Top of ENTRIES PROVIDED
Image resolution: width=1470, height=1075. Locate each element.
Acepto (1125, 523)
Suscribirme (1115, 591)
Bottom of ENTRIES PROVIDED
Top of ENTRIES PROVIDED
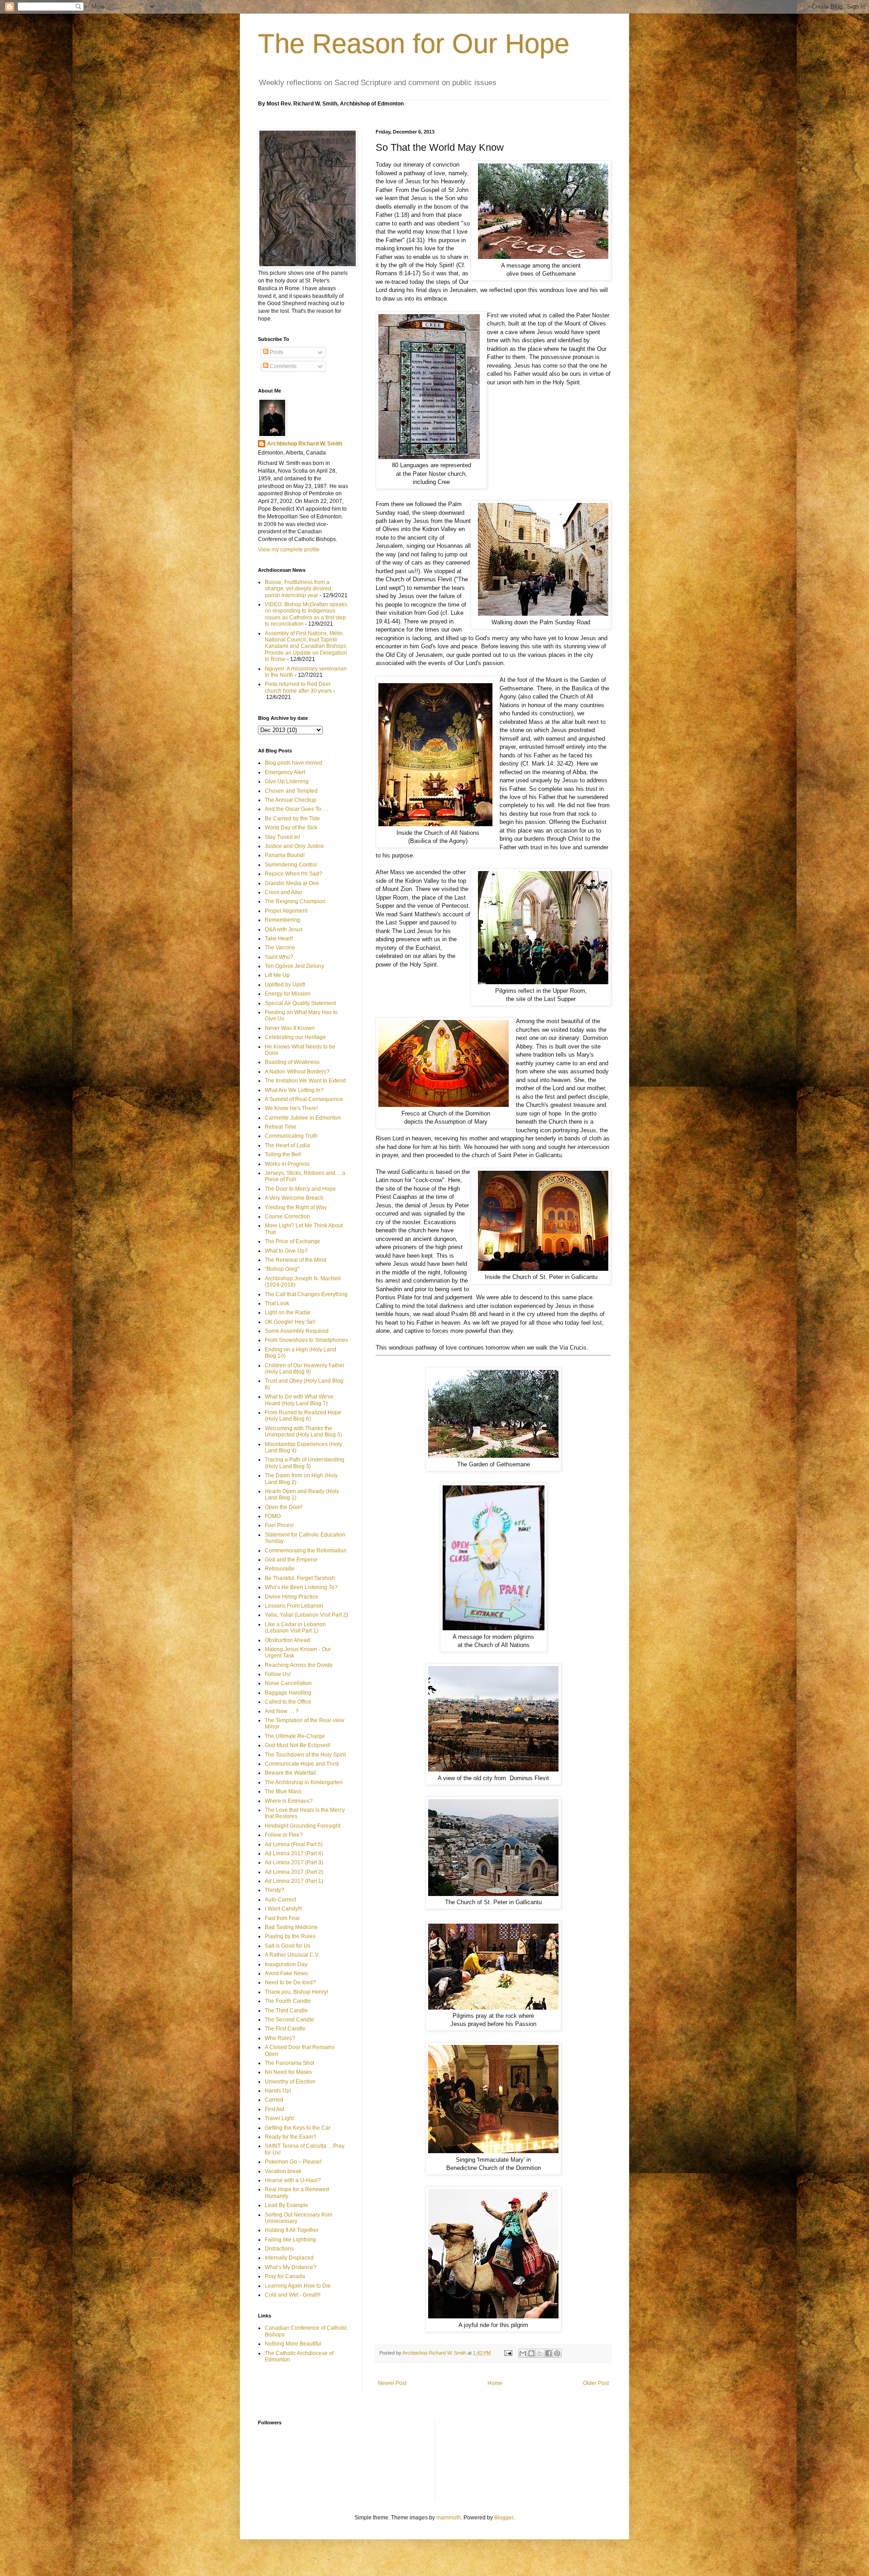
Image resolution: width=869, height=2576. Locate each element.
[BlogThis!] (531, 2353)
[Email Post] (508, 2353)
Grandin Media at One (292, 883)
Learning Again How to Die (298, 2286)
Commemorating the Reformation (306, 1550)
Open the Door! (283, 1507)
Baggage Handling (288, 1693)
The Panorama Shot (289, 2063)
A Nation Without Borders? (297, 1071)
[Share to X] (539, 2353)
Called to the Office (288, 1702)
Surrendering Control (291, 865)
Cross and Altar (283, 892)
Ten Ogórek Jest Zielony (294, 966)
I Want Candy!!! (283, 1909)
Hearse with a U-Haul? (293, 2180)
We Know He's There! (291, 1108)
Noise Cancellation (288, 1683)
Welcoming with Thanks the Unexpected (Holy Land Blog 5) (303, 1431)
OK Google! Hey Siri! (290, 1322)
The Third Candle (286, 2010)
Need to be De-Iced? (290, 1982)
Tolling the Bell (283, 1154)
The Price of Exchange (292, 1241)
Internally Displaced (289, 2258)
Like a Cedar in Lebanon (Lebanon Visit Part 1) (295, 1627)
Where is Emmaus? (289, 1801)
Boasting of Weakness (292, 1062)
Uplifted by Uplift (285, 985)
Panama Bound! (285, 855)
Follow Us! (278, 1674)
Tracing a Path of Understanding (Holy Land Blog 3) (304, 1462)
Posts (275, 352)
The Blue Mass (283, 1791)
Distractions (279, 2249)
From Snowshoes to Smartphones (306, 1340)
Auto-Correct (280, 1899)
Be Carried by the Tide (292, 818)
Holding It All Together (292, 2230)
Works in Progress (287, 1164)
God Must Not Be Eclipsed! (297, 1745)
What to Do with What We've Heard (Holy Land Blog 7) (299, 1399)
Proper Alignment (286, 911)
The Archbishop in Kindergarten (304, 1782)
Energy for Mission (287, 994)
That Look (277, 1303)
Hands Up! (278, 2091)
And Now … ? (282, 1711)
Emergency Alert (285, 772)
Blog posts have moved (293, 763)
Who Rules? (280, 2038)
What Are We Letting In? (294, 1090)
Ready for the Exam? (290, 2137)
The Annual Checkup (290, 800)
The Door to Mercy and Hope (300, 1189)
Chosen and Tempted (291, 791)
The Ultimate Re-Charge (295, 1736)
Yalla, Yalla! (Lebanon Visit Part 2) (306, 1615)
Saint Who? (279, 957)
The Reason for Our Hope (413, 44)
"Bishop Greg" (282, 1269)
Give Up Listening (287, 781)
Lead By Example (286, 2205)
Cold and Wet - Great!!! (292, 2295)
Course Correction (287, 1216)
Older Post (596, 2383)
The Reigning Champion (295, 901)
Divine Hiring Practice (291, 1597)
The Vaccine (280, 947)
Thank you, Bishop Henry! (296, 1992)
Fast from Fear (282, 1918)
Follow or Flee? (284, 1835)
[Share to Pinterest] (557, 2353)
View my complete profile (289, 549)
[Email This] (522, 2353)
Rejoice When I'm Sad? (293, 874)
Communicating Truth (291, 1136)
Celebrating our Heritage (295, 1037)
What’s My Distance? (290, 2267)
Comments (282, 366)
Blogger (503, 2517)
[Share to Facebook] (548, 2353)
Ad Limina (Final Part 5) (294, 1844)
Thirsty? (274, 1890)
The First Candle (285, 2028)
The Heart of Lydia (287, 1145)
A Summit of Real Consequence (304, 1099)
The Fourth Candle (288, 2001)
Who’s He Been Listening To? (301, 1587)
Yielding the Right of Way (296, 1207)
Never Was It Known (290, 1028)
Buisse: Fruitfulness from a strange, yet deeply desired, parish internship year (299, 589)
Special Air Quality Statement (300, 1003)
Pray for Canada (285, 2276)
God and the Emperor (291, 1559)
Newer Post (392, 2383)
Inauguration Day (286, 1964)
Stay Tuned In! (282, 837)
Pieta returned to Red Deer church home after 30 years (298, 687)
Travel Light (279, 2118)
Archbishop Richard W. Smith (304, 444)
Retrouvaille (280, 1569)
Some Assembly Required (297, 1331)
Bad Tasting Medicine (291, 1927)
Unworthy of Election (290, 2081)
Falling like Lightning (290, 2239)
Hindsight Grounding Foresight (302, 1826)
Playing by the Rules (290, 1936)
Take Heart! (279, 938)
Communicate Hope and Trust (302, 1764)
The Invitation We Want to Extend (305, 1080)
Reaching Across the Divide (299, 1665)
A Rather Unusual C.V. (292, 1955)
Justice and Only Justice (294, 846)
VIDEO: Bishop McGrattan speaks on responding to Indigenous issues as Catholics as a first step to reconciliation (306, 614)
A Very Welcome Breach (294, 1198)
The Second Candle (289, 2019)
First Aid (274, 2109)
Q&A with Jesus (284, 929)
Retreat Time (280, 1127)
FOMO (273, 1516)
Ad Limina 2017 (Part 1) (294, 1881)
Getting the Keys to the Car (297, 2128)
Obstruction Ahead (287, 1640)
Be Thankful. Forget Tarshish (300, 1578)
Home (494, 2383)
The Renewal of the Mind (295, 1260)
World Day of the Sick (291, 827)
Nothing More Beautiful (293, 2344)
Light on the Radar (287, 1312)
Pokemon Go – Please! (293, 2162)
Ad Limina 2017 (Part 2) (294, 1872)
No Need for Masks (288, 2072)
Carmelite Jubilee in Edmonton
Bottom of ENTRIES PROVIDED
GOAL OF THE EXERCISE: Retype the entries above exactly, but only from the line containing "A Nation Without Borders? (297, 1071)" through the line containing "Noise Cancellation (288, 1683)", both included.

REPLY:
A Nation Without Borders? (297, 1071)
[Share to X] (539, 2353)
Called to the Office (288, 1702)
Surrendering Control (291, 865)
Cross and Altar (283, 892)
Ten Ogórek Jest Zielony (294, 966)
I Want Candy!!! (283, 1909)
Hearse with a U-Haul? (293, 2180)
We Know He's There! (291, 1108)
Noise Cancellation (288, 1683)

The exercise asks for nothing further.